Retail round-up on June 15, 2016: Goldman's European chief faces pressure to appear before MPs probing BHS demise and Holland & Barrett demands price cuts from suppliers.
Goldman’s European chief under pressure to face MPs
Goldman Sachs’ European co-head Michael Sherwood has come under pressure to face MPs probing the collapse of high street retailer BHS, a year after it was sold by Arcadia’s Sir Philip Green.
MPs said last week they are in talks to call Sherwood to appear before them along with Anthony Gutman, the co-head of European investment banking services who has already given evidence once, and Michael Casey, a London-based managing director.
Meanwhile, Goldman Sachs has labelled evidence provided to parliament by former BHS owner Dominic Chappell as “incorrect”, days after a former financial adviser to the retailer slammed Chappell as a “Premier League liar”.
Chappell, a former racing driver who agreed at the hearing that he had “no retail experience”, acquired BHS from Sir Philip Green for £1 in March 2015.
Holland & Barrett requests price cuts from suppliers
Holland & Barrett has told its suppliers that it may no longer work with suppliers that are refusing to renegotiate their prices, The Times reported.
The health retailer said that there were about “30 or 40” suppliers who refused to change their terms after it asked for a 5% reduction in prices.
Holland & Barrett chief executive Peter Aldis said: “We are investing massively in this business and the suppliers benefit from that, but we were seeing a significant erosion of margin and ultimately that will hurt the business, so we felt that we needed to talk to everybody about that.

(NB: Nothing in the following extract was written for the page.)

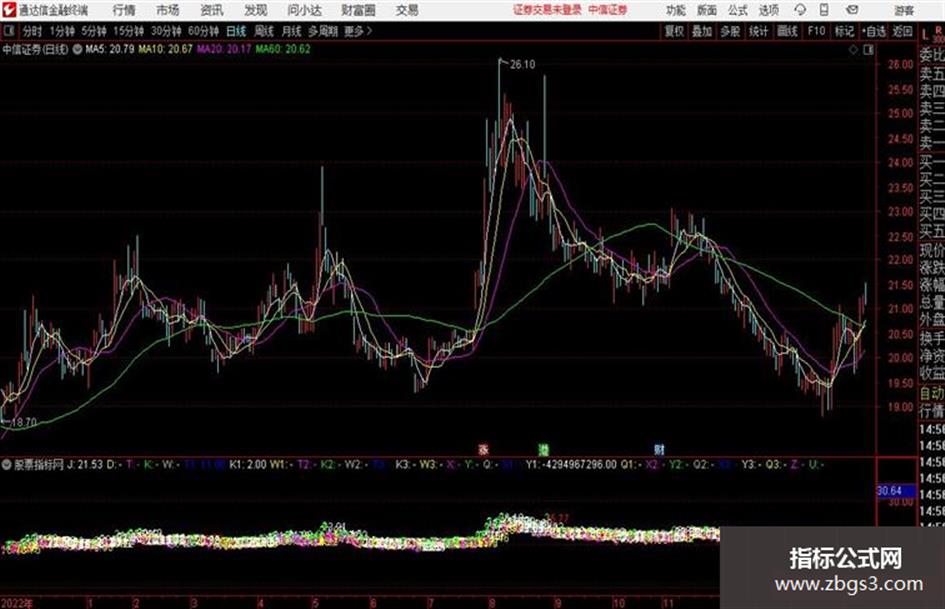Expand the MA indicator dropdown circle
The width and height of the screenshot is (945, 609).
(x=77, y=49)
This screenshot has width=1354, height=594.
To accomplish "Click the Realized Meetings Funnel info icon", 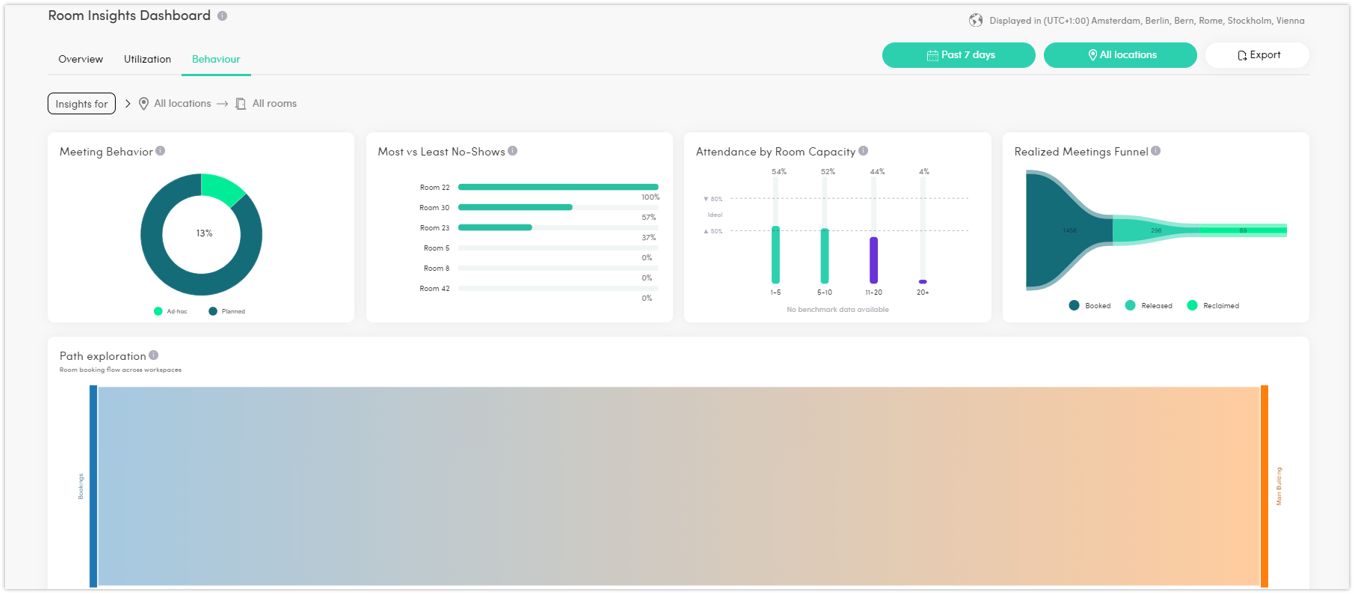I will pyautogui.click(x=1156, y=151).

“The majority of our suppliers have seen this as an opportunity to come in and talk about the future and even to negotiate some new terms [for their benefit]. There are about 30 to 40 suppliers who are not prepared to provide anything and a tranche in the middle who have done nothing yet.
“We don't’ want to delist suppliers but we won’t be dealing with anyone who won’t think about how we can best work together in the future.”

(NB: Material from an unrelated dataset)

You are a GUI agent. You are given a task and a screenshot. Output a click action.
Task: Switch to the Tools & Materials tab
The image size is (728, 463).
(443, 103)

Sports Direct gets ASA ban for false Arsenal FC shirt promotion
The Advertising Standards Authority (ASA) has disapproved a promotion from Sports Direct after a customer accused that a marked down Arsenal shirt was for sale under “misleading” conditions.
The Puma home shirt had been advertised through a page on Sports Direct’s website, which suggested the price of £42. Smaller text accompanying the promotion and below the quoted price stated ‘£59.99’ and ‘You save: £17.99’, respectively.
Challenging the advertisement, the complainant mentioned that the product had never been sold on the website for £59.99 and confronted whether the corresponding savings claims were correct or if they could be demonstrated.